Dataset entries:
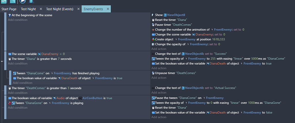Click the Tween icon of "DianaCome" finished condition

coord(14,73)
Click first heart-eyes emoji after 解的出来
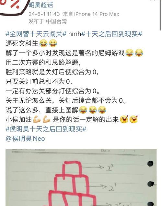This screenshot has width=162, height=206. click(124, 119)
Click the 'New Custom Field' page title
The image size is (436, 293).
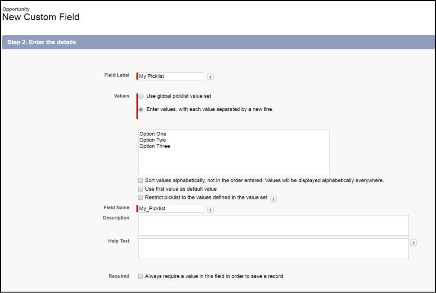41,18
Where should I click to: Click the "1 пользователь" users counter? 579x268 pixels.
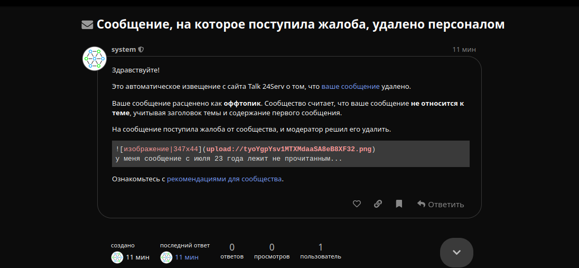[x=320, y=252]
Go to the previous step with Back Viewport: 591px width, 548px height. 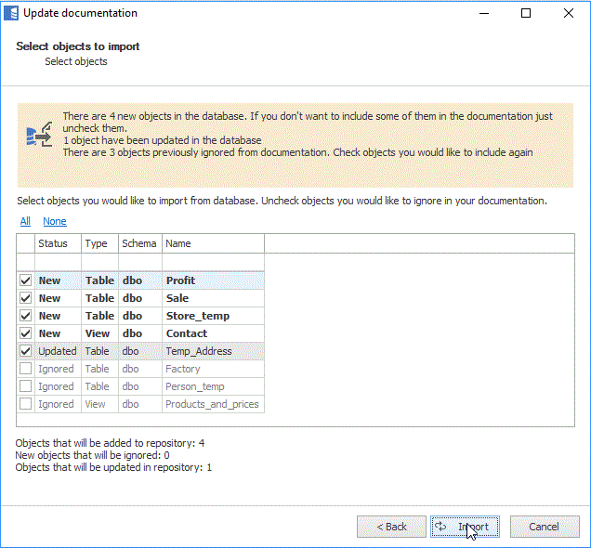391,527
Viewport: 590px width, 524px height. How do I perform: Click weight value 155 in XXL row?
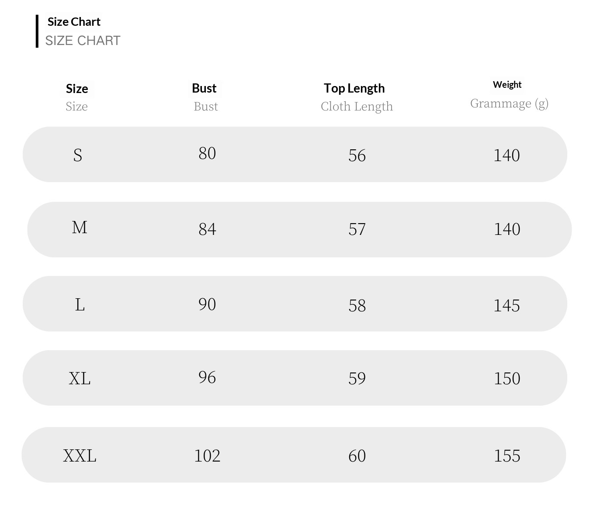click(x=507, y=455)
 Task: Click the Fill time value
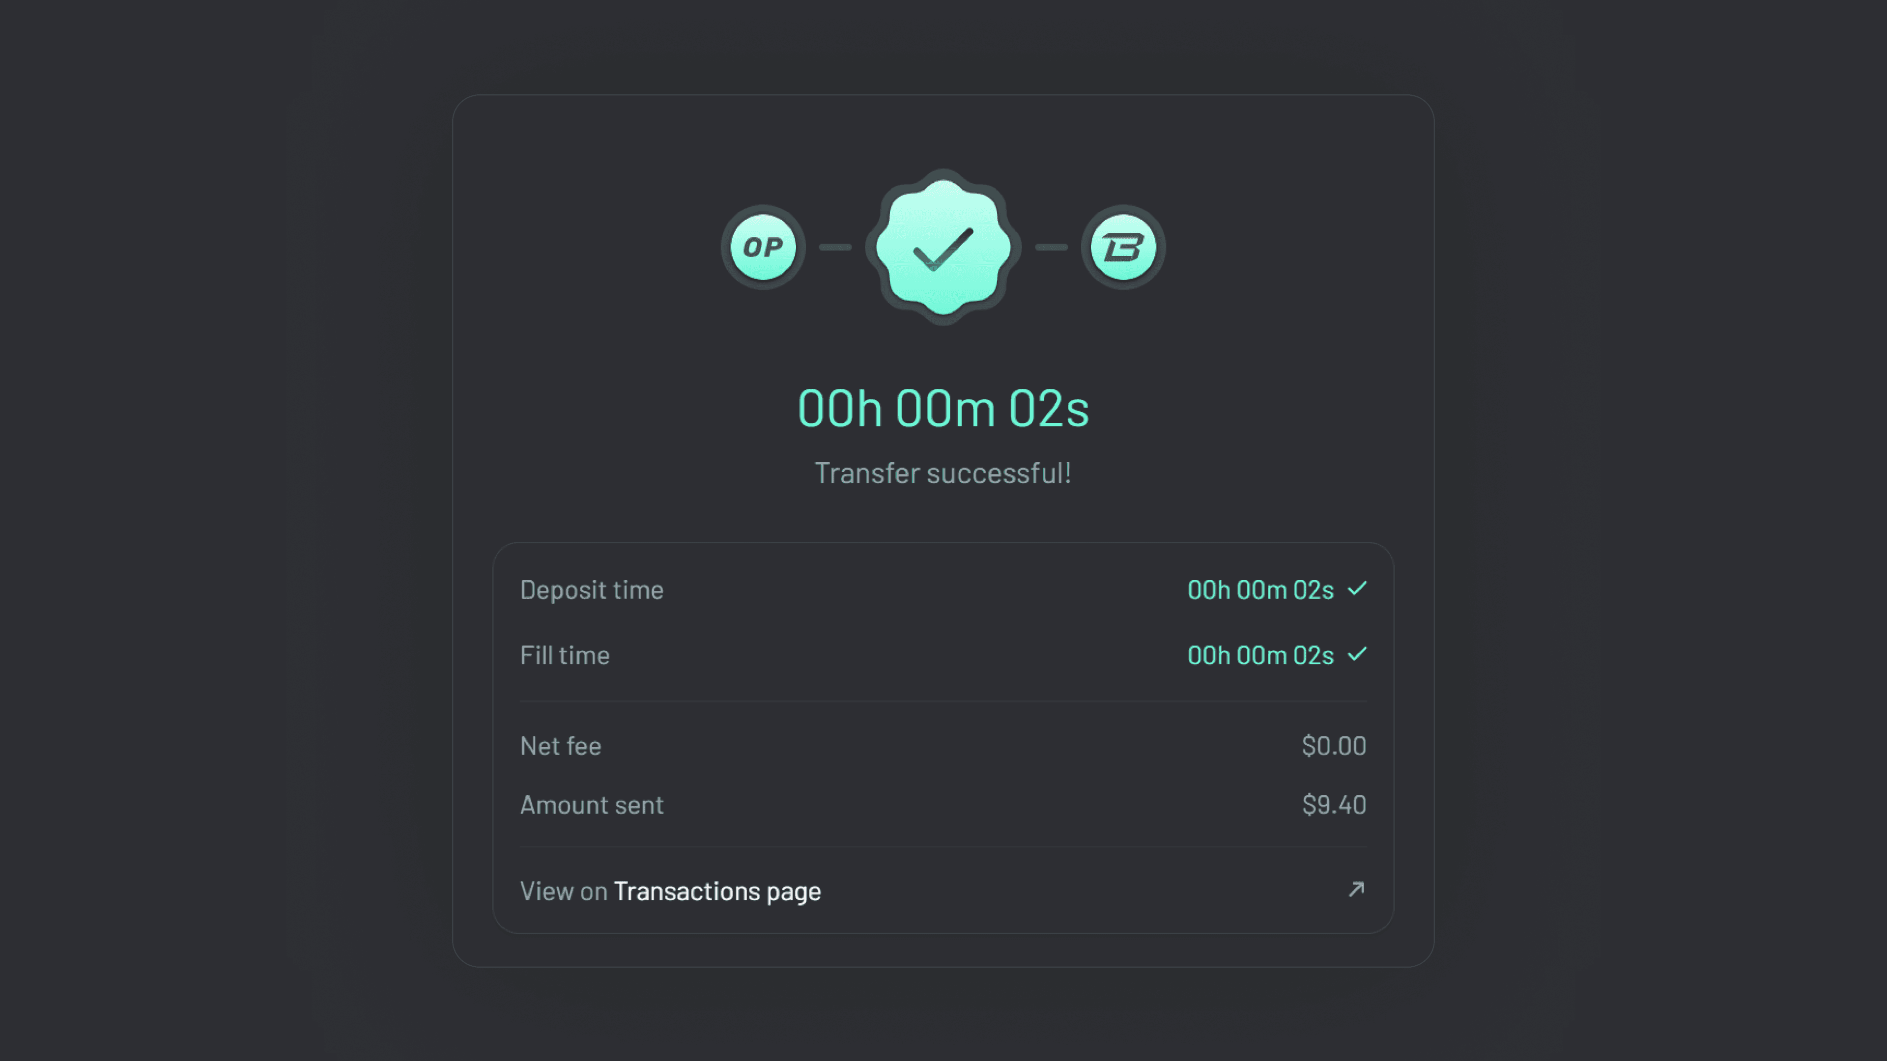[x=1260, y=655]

[Problem to work on] Output, exactly and without pictures, the lines above that run from the one containing "Viewport: 590px width, 524px" through the last line of the entries, inclusive.

[Output for this task]
Viewport: 590px width, 524px height. How do I perform: Click weight value 155 in XXL row?
click(x=507, y=455)
 Task: Click the Fill time value
[x=1260, y=655]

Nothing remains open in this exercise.